身の回りのことを自分でするだけでも立派な運動になります。そういう意味では、女性の方が家事で身体を動かす機会が多く、廃用症候群は起こりにくいように思います。

一度低下した能力は戻すまで時間がかかりますし、長い期間続いた廃用症候群は元に戻らないこともあります。何よりも予防が重要になります。

できる範囲で身体を動かすことが大切です 😊

褥瘡

褥瘡とは寝たきりの方などが長時間、同じ姿勢をとり続けることが原因で起こります。

圧迫が続くことで血流(血の流れ)が悪くなり、皮膚やその下の組織に栄養が十分行き渡らなくなります。やがてその組織の細胞は死んでしまいます。他にも原因はありますが、このように身体の一部の細胞が死んでしまうことを「壊死」といいます。また、圧迫により皮膚が弱くなった場所に、剪断力が加わることで褥瘡ができることもあります。

剪断力とは、例えばベッドを起こしたまま寝ていて徐々にお尻の方向にずれ落ちることや、介助の時に身体をベッド面と擦ることなどで起こります。
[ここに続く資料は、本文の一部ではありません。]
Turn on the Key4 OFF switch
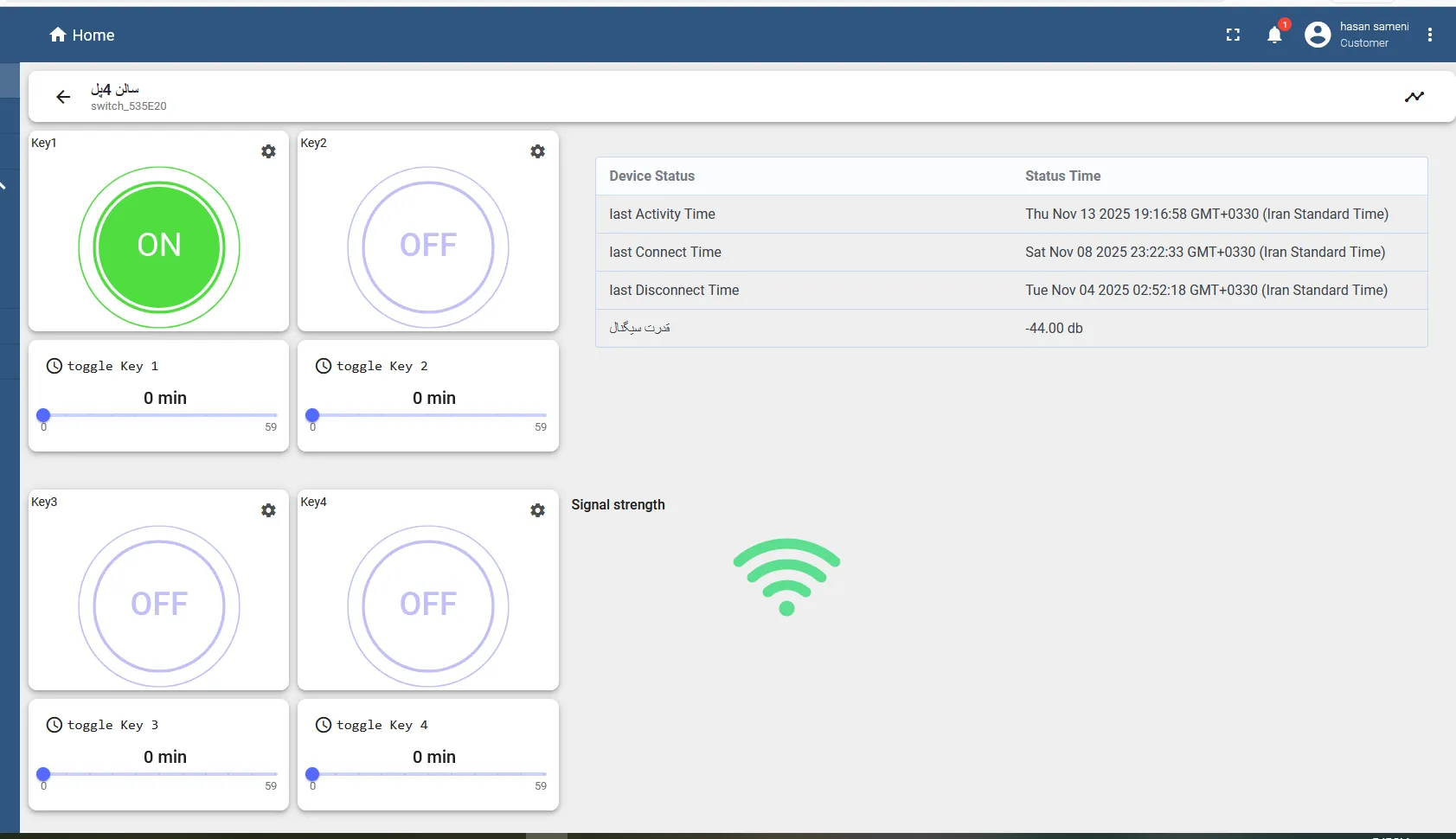This screenshot has height=839, width=1456. (x=428, y=605)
現場では「ズレ」などと言っています。

寝たきりの方でなくても、脊髄損傷のような痛みを感じない方でも褥瘡は起こりやすいです。車椅子などで同じ姿勢で座り続けていることで、お尻の座面に接している骨近くにできることがあります。健康な人は感覚があるので、長い間座っていると痛みが出ます。そこで自然に動いて微妙に姿勢を変える のですが、脊髄損傷の方の場合は時間を見ながら、意識的にそれをしなければいけません。
注意している方がほとんどですが、それでも健康な方よりは起こりやすくなります。

また、褥瘡ができる原因は外部的な圧力(圧迫と剪断力)が主ですが、それに加えて栄養状態や身体の抵抗力も関連します。普段であれば褥瘡が起こらない圧迫や剪断力であっても、栄養状態や抵抗力の低下があると褥瘡ができてしまうことがあります。
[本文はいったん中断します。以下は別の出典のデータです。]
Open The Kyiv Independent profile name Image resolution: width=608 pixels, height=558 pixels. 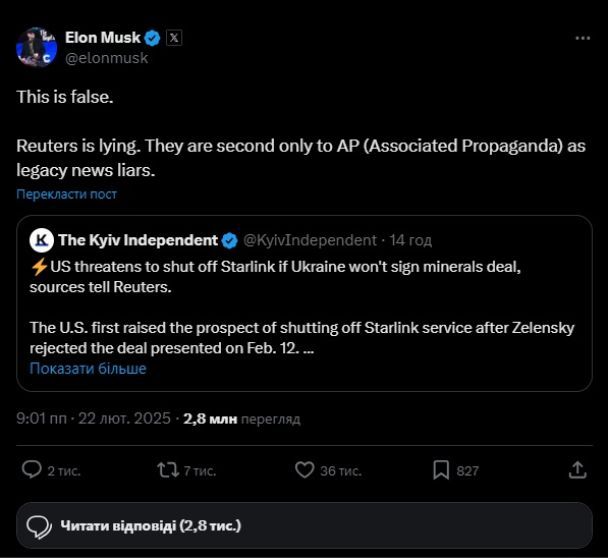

褥瘡は痛みだけでなく、そこから感染症を起こしやすくなり、身体の調子を大きく落とすことにもつながりかねません。一度できた褥瘡は簡単な傷口のようには治りませんし治癒に時間がかかります ⏰

傷なので手術すればそれですむのでないかと考える利用者様もいます。しかし、褥瘡は皮膚だけでなくその下の組織も壊死をしています。手術が助けになることはありますが、それですぐに治るというものでなく、保存療法(手術をしないで治すこと)と同じく組織が再生するまで地道な治療過程 が必要になります。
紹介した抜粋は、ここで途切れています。